Studio album by Dev
- Released: August 31, 2011
- Recorded: 2010–2011
- Genre: Electropop; dance-pop;
- Length: 43:45
- Label: Universal Republic
- Producer: The Cataracs

Dev chronology
|  | The Night the Sun Came Up (2011) | Bittersweet July (2014) |

Singles from The Night the Sun Came Up
- "Bass Down Low" Released: November 16, 2010; "In the Dark" Released: April 25, 2011; "Naked" Released: December 20, 2011; "In My Trunk" Released: February 14, 2012;

= The Night the Sun Came Up =

The Night the Sun Came Up is the debut studio album by American singer Dev, released on August 31, 2011 by Universal Republic Records. Dev worked exclusively with American electropop production duo The Cataracs and Alan De la Rosa, who helmed the production of the entire album along with co-writing songs with Dev. Production on the album took place mainly in January 2011 and continued into 2012 as the North American release date for the album was delayed from September 20, 2011 to January 10, 2012 as per Dev's request to add more songs to the album, with Amazon.com announcing that the North American release would be pushed back further to March 26, 2012.
※ ※ ※
DIRECTIVE 1
In the album article, which record label released The Night the Sun Came Up?
DIRECTIVE 2
Carry on writing the album article from its final sentence.
The records below have no connection to the album article.

DATASET CONTENT
※ ※ ※
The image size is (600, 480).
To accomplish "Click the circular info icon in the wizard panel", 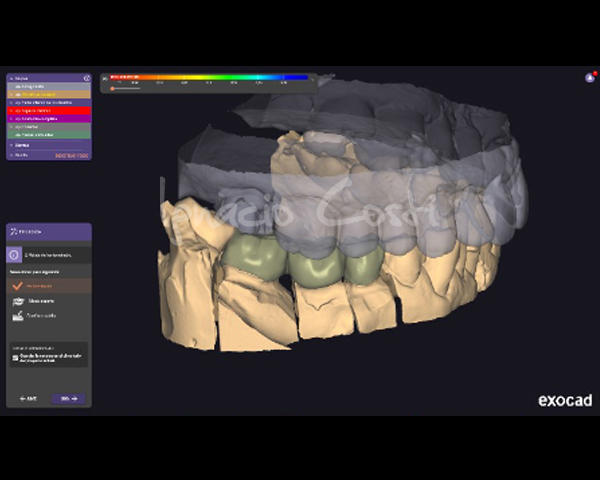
※ ※ ※
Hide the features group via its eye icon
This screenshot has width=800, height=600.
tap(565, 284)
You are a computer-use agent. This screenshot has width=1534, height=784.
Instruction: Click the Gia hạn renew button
※ ※ ※
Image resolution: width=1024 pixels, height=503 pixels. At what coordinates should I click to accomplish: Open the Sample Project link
※ ※ ※
WRITTEN REPLY 1
Universal Republic Records.

WRITTEN REPLY 2
The album received mixed to positive reviews, with critics commending the production of many of the songs while comparing the album to the electropop stylings of Kesha and Robyn. The Night the Sun Came Up is mainly an electropop and dance-pop album, which incorporates elements of several musical genres such as dubstep and urban. The themes of the album range from sex and partying to introspection, love and life, with the songs being mostly inspired by Dev's life over the past few years. In the United States, the album reached a peak of number sixty-one, selling 7,560 copies in its first week of release. It also peaked at number 136 on the UK Albums Chart.

The first two singles from The Night the Sun Came Up, "Bass Down Low" and "In the Dark", were both moderate international hits, with "Bass Down Low" peaking within the top ten of the UK Singles Chart. "In the Dark" was more successful in North America, peaking at number eleven on the Billboard Hot 100 in the United States and at number thirteen on the Canadian Hot 100 in Canada. It charted in more commercial markets, reaching the summit of the IFPI chart in Slovakia.

==Background==
Devin Tailes recorded a cover of Amy Winehouse's "Back to Black" in response to her ex-boyfriend's new girlfriend, calling it a "diss track". The song was placed on Myspace and discovered by production team The Cataracs. She was then signed by the Los Angeles-based record label and management team, Indie-Pop, who also discovered The Cataracs. Months later, their song "2Nite" began to gain exposure on the radio, the television channel MTVU and the Billboard Hot Dance Airplay chart. In 2009, Dev moved to Los Angeles to produce music with the Cataracs and work directly with Indie-Pop. During that time, songs like "Fireball" and "Booty Bounce" were made.

The latter track was produced in the same summer as The Cataracs produced "Like a G6", at the time where Dev and the Cataracs "were grinding it out in the studio pretty tough together", making a couple of "simplistic random tracks." "Like a G6", which features the Cataracs and Dev, was released in April 2010, and reached number one on the US Billboard Hot 100 chart in October of that year, prompting Universal Republic to sign her on as an artist in the same month.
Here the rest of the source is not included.